Face to face with Rita Buck-Crockett

Wednesday, February 9, 2022

 In recent weeks, the calendars of the NCAA women's beach volleyball season have finally been made official, which will begin at the end of February. Among the universities that will be starting, Florida International University , will make its debut on March 4th at the Jacksonville Invitational. So this week we bring you an interview with FIU Head Beach Volleyball coach, Rita Buck-Crockett (1957, San Antonio, Texas).

In recent years her roster has always been enriched by Italian athletes who have contributed to the success of the program (Bianchin, Frasca, Mancinelli, and Bianchi). But it is certainly not only known for this! Rita, in addition to being an Olympic silver medalist in Los Angeles 1984, played for many years in the Italian indoor championship (1988-1993). Favorite of the Roman and Matera fans, Rita was nicknamed "Rocket" for her jumping ability and her speed. Inducted into the Hall of Fame in 2011, she was one of the best outside hitter in the world in the 1980s and 1990s. Leading FIU's beach volleyball program for several years, she was also elected "AVCA Coach of the Year" in 2015.

You recently decided to coach exclusively beach volleyball. Do you miss coaching indoor volleyball?

The love I have for indoor volleyball is not quantifiable, but I needed to dedicate more time to my family and granddaughter. Also I can finally focus all my energies on beach volleyball. The NCAA championship becomes more and more exciting and competitive every year, and for this it requires all my energy and attention.

Your impressions of this year's team.

It is definitely a young and inexperienced team. I don't want to go too far with the predictions. What I can say is that we have great physicality and great potential. It is a team that must be seen in perspective, but this year too we can have our say against the best teams.
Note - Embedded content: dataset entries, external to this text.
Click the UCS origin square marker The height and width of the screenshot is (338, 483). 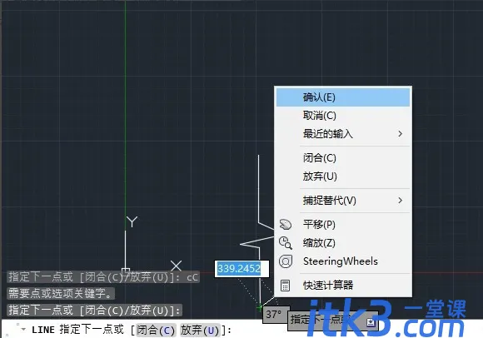coord(126,271)
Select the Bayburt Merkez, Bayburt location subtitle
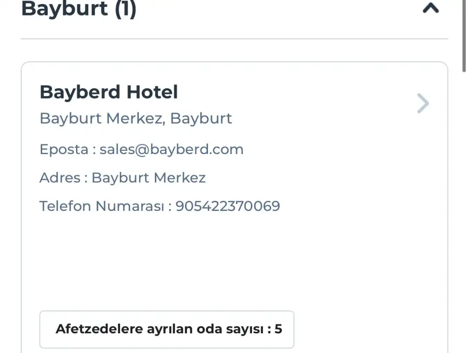Image resolution: width=469 pixels, height=353 pixels. [x=136, y=118]
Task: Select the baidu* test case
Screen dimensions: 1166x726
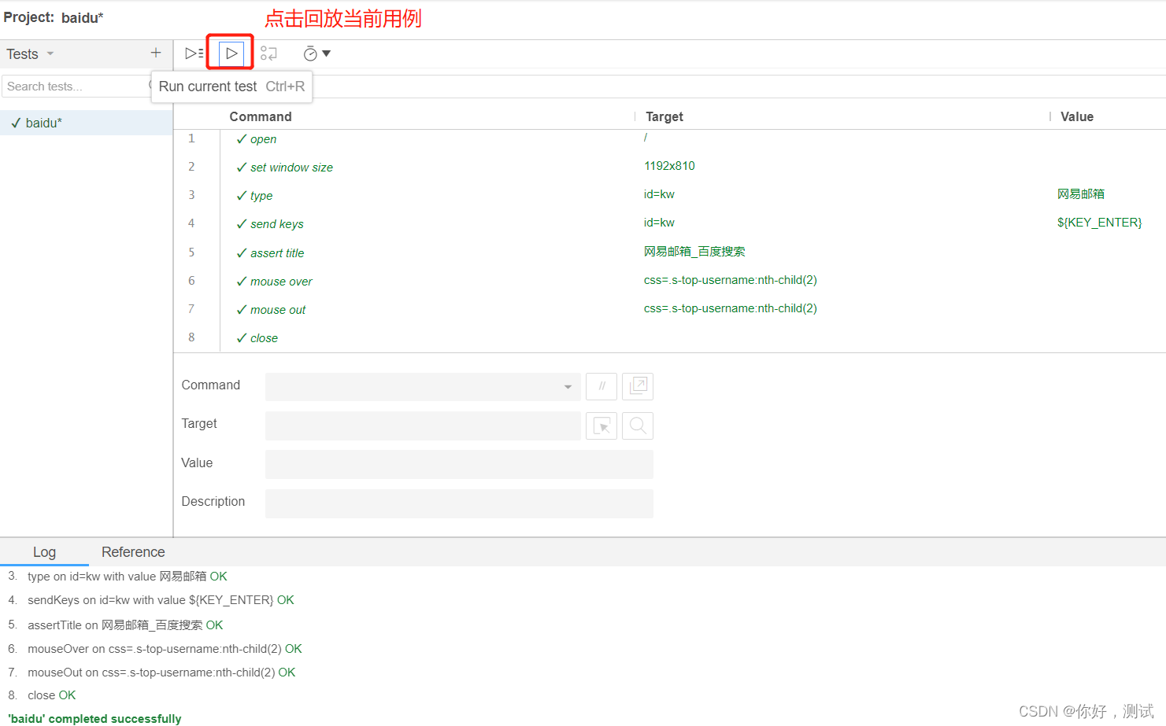Action: point(45,123)
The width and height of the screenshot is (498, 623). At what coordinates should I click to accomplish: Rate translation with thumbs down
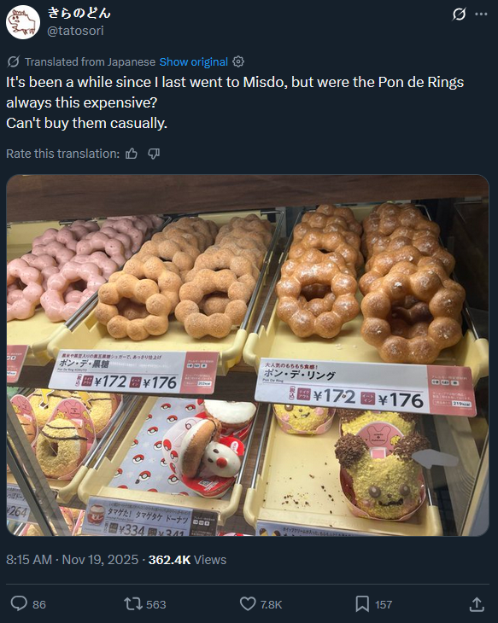[154, 154]
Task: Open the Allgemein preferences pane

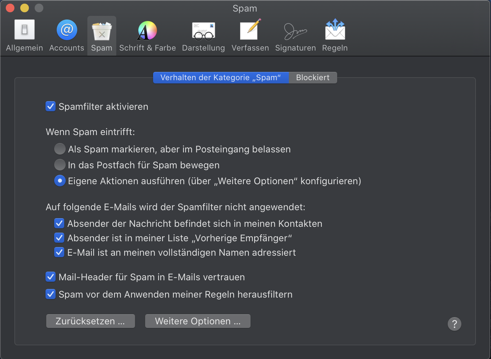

What do you think of this year's championship? Will Covid still represent a big problem?

This year will be a less limited championship than in other Covid years. Most of our athletes have either the third dose or have already contracted and defeated the virus. We will try to savor normality again, but always respecting the rules that are rightly imposed on us by the various bodies. The training environment is serene and there is an air of healthy competitiveness.

In recent years you have always strongly wanted Italians on your roster.
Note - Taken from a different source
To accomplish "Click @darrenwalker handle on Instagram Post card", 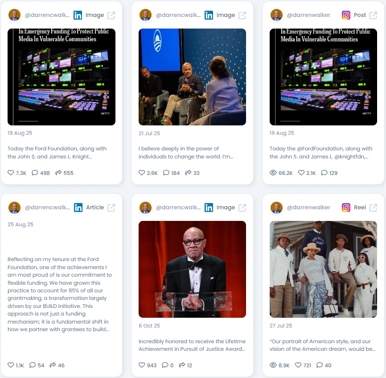I will [x=308, y=15].
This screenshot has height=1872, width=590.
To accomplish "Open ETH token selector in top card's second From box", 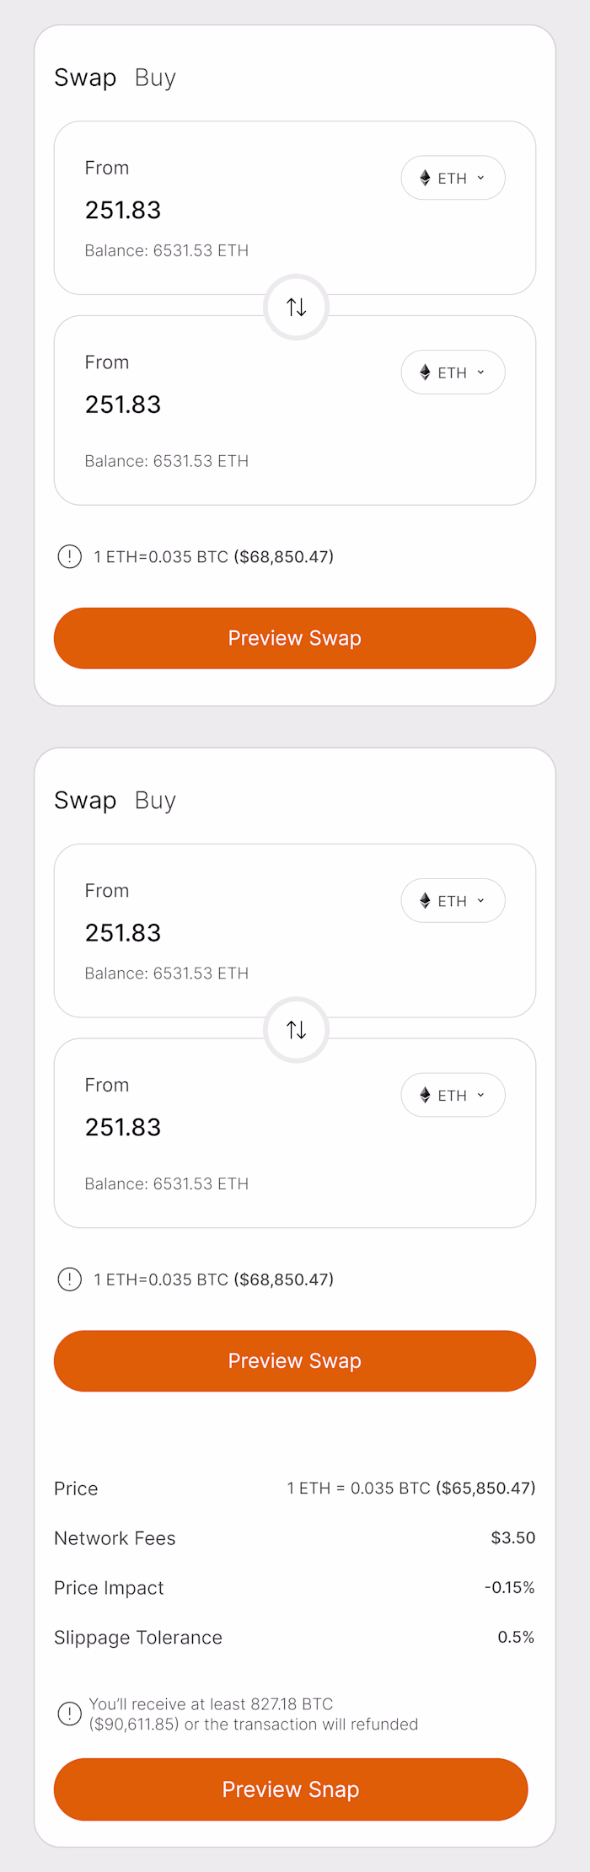I will click(x=453, y=373).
In many ways I feel Italian. The harmony I had while coaching the All-American Bianchin-Frasca duo pushed me to insist on other Italians, who are certainly not disappointing my expectations (Bianchi and Mancinelli). Not only I can communicate with them in Italian, a language that I love very much, but I also understand their customs, culture, and more importantly, the mentality they assume on the court.
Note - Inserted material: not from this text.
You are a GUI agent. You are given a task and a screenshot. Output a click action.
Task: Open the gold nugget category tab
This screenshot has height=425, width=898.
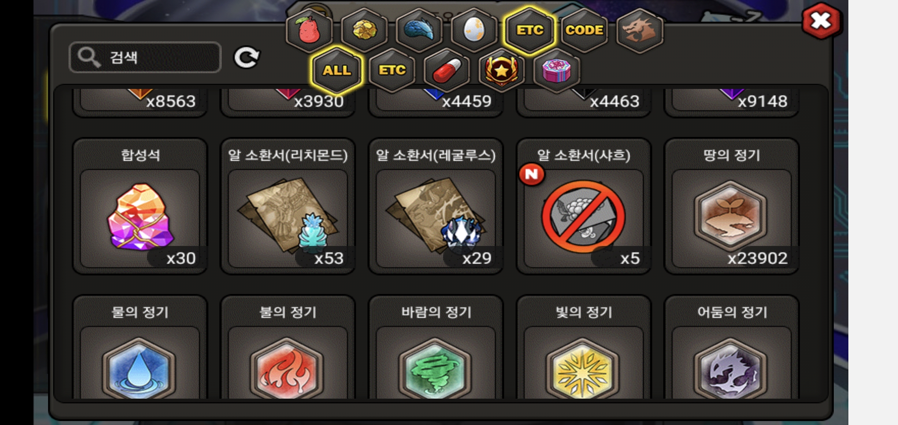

What do you miss about Italy?

I really miss the warmth of the audience. Every time I entered the stadium, the fans welcomed us as if we were all part of a family. I still remember the smells, the voices, and the sunsets of Rome. But even more I miss the surreal atmosphere of Matera, one of the most beautiful cities I've ever seen. In Italy then I cultivated friendships that occupy a special place in my heart, especially the one with Consuelo Mangifesta, a great person both on and off the court.